- [WHAT TO WORK ON] Look for the word "label". Copy every line of the listing where it occurs.

[DATA TO USE Boundary: Start]

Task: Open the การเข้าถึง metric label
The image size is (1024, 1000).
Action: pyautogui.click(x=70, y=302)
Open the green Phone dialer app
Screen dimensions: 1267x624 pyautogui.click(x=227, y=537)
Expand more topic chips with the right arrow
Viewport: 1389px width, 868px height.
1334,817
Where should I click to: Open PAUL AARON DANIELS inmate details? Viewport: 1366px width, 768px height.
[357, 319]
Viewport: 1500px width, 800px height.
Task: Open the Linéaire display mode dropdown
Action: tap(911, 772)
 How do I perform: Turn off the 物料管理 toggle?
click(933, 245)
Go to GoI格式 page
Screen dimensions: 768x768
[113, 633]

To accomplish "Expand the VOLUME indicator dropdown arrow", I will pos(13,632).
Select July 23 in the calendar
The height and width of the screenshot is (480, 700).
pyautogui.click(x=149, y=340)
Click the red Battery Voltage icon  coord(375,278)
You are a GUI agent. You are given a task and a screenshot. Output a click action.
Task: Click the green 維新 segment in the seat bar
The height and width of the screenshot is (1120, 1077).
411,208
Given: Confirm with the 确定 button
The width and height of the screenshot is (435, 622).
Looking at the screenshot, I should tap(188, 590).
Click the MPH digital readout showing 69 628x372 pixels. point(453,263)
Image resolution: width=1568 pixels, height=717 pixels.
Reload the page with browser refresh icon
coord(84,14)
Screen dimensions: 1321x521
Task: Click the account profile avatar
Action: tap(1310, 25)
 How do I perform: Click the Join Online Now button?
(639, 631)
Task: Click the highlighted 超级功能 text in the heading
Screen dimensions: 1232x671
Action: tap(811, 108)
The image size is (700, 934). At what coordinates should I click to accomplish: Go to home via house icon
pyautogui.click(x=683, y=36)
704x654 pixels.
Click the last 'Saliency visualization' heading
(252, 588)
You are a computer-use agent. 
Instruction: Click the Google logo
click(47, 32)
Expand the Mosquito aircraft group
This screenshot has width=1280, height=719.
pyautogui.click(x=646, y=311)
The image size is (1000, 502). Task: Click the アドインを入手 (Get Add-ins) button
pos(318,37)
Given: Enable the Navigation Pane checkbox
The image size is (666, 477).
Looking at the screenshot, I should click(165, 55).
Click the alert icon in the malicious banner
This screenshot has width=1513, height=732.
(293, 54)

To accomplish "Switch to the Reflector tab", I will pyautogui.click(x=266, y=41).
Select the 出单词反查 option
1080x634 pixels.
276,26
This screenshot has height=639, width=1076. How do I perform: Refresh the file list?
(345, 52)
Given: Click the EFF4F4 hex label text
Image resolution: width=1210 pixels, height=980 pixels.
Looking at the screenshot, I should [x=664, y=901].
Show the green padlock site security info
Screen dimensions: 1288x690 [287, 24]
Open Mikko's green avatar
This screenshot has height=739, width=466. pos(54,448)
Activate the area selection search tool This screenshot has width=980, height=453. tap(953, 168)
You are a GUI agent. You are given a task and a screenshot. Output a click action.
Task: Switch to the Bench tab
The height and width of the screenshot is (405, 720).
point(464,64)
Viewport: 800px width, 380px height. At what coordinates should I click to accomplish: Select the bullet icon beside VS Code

[DATA TO USE Boundary: End]

- [TASK RESPONSE]
Task: Open the การเข้าถึง metric label
Given: Click the EFF4F4 hex label text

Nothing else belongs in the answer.